Question

After making a few various services in Delphi, I've realized that the TService is lacking some of the necessary things which should come with a service application, such as logging, exception handling, and the 'Description' property in the registry.

I was wondering if it's possible for me to make my own service shell such as TJDService which is inherited from a TService but with some additional things, such as a 'Description' property showing in the object inspector. Can I make my own service shell like this? I know I can make my own "default project" inheriting from a TService but that includes all my code with any new project.

When a new service is created, it should look like this:

unit Unit1;

interface

uses
  Winapi.Windows, Winapi.Messages, System.SysUtils, System.Classes, Vcl.SvcMgr,
  JDServices;

type
  TJDService1 = class(TJDService)
  private

  public
    function GetServiceController: TServiceController; override;
  end;

var
  JDService1: TJDService1;

implementation

{$R *.DFM}

procedure ServiceController(CtrlCode: DWord); stdcall;
begin
  JDService1.Controller(CtrlCode);
end;

function TJDService1.GetServiceController: TServiceController;
begin
  Result := ServiceController;
end;

end.

Same as a typical service, but using my TJDService instead of just TService.

Was it helpful?

Solution

Simple question with a simple answer. Yes you can do this. I do exactly this myself to share code between the various services that are implemented in my company's codebase.

RegisterCustomModule is the way to make your Description property show up in the Object Inspector. Having said that, I don't find the ability to set these service properties in the Object Inspector to be all that valuable. I would regard it perfectly acceptable to set them at runtime in code, but that decision is down to personal preference.

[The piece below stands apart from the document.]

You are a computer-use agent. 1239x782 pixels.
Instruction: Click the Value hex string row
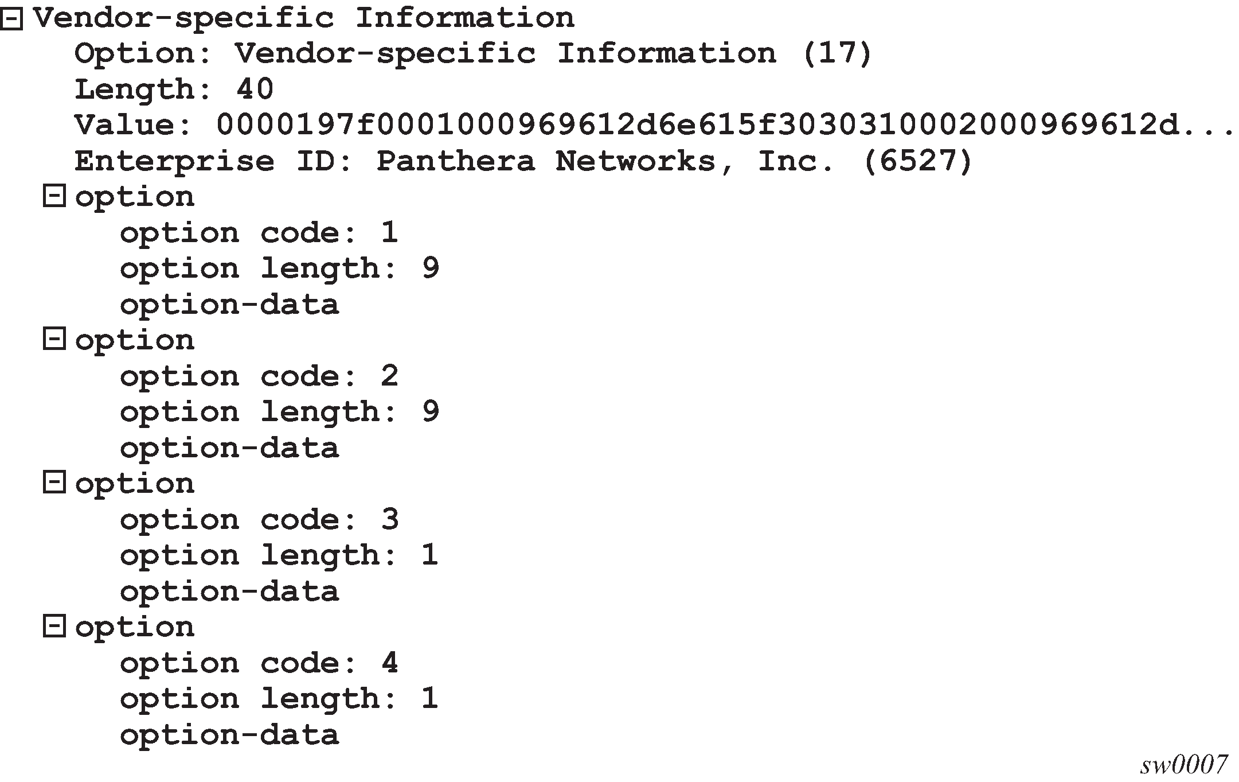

Even if you use RegisterCustomModule to make your service class known to the IDE, the default new service application will not use your service class. You can customise the default service application to your needs and then save it to the Object Repository.

My answer here shows how I implement an app that can be run as either a service or as a standard desktop process for debugging purposes.

OTHER TIPS

Yes you can and below link on how to do it

http://www.marcocantu.com/ddh/ddh15/ddh15e.htm

If you don't want to have to do the work yourself SvCom offers a nice set of tools for creating services in Delphi that provide far more than what's available out of the box.

I'm going to be a rebel here, but the easiest way to do this is make your own copy of SvcMgr and make the changes there. As long as you only make changes that are accessed at run-time, build and run with your own local copy of SvcMgr. I do this to change the basic exception handling and application logging that come with a service and you can download my copy of SvcMgr.pas from my web site.

This won't work if you need design-time changes, but pretty much everything you do at design-time you can do at run-time anyway. There are better solutions, but none faster and easier.